Yesterday I took another look at my organic structure stuff. I’m not always clear and it’s good when people point that out. Over the course of many years, I’ve been trying to figure stuff out.
Whenever Jen tells people about me, she always says, “…her writer’s journey.” And I like to think that’s pretty much why I started this blog. The journey stops when I’m dead and I’m not dead yet. In the meanwhile I’m messing around in the hopes that something, somewhere will click and I’ll magically know the answer to why the hell I’m not writing to my full potential.
Deb Dixon—-(and if you don’t know who she is, you really need to read her excellent book, Goal, Motivation and Conflict) was kind enough to stop by the other day when I was struggling through organic structure. She clarified how GMC covers both internal, external motivation, and the importance of character--and y’know, I had to pull out my copy. That’s the trouble with the internet; it’s like a big game of telegraph. Things get messed up in translation.
I’ve spent so much time talking to people who whip her out like a baton, (or like she says, “a hammer”) I mistook the garbled message for what she’s actually about. Mea culpa.
I’m also a believer in helping people to find what they’re about, so my apologies (general and hopefully all-encompassing) if anyone feels I’m trying to tell them what to think. As people say at the beginning of RWA lectures (and I really should put in my header). Take what you can use and leave the rest.
I’m an INTJ and--God help me—can no more stop myself from spouting theories than prevent myself from eating chocolate. I wasn’t as clear as I should have been, and on a second look, think what I was trying to say was that linear plot doesn’t work for an organically written character-driven story because the logical progression in such a story doesn’t work on a conscious level.

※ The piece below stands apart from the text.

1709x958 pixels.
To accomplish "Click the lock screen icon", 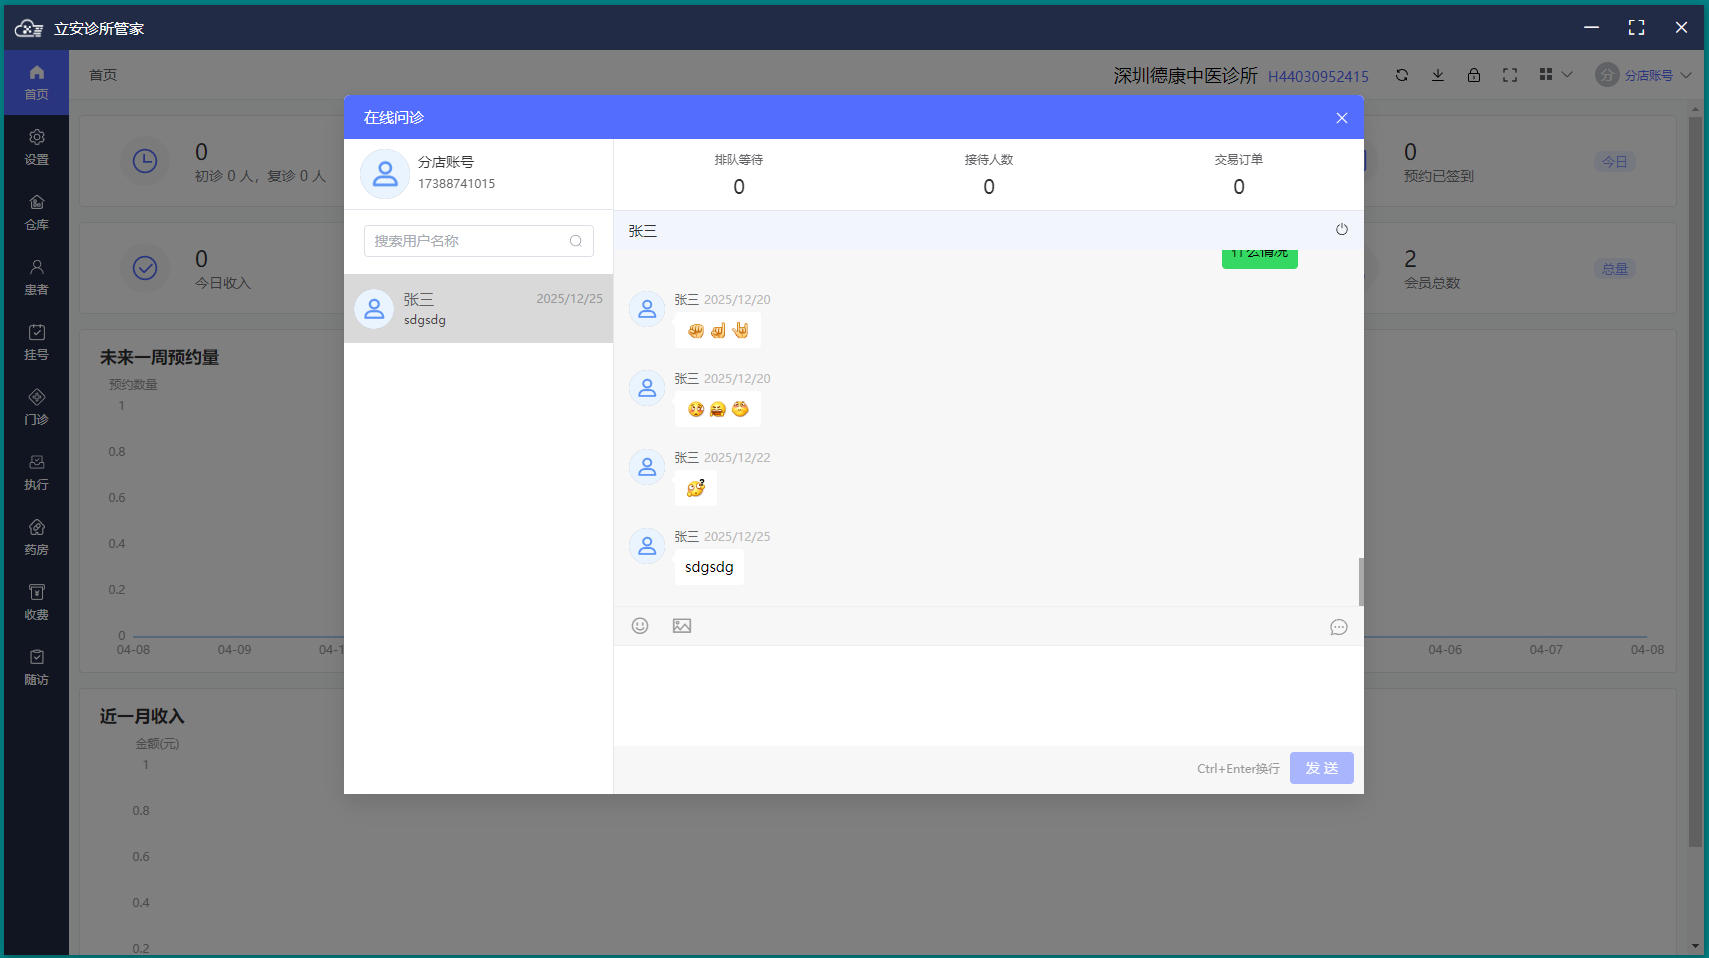I will (x=1474, y=75).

Although the story has GMC, I don't think it can be seen from the inside during the process of writing this particular kind of rough draft. It can only be seen afterwards during revision/edits or layering.
It’s not really plotting or pantsing--it’s more like flux that flows outward from the characters, and at the point of contact with another character changes to create a story event. Like “a jump” from A to D, instead of the more commonplace A-B-C-D. “A” is a given, and so is “D”, but “B” and “C” are more like a leap of faith that it can’t “not” work if the characters are acting true to themselves and their creation. Sort of like directed fumbling in the dark, if that makes any sense?
Think of a skein of yarn where the “creation” of character is the beginning of the strand--now pull the skein out to where it’s sort of like a big moebius strip, lay it down and cut it on each side. You have a lot of strips that are of equal length.
Organic structure is like that.
A lot of ends that intersect at point “A”, travel in a mostly straight line “toward” point “D”, and then end when they “become” point “D”. BUT, at the same time remain a bunch of ends with the potential to become their own skein, and something totally different when another color or fiber/character gets added.
Multi-layered GMC strands? Or like Zan and Jayna (yes--I'm flying my geek-flag) from Super Friends, saying "shape of..." a cloud that looks like a cloud from the ground and mist when you’re in a plane. Intangible.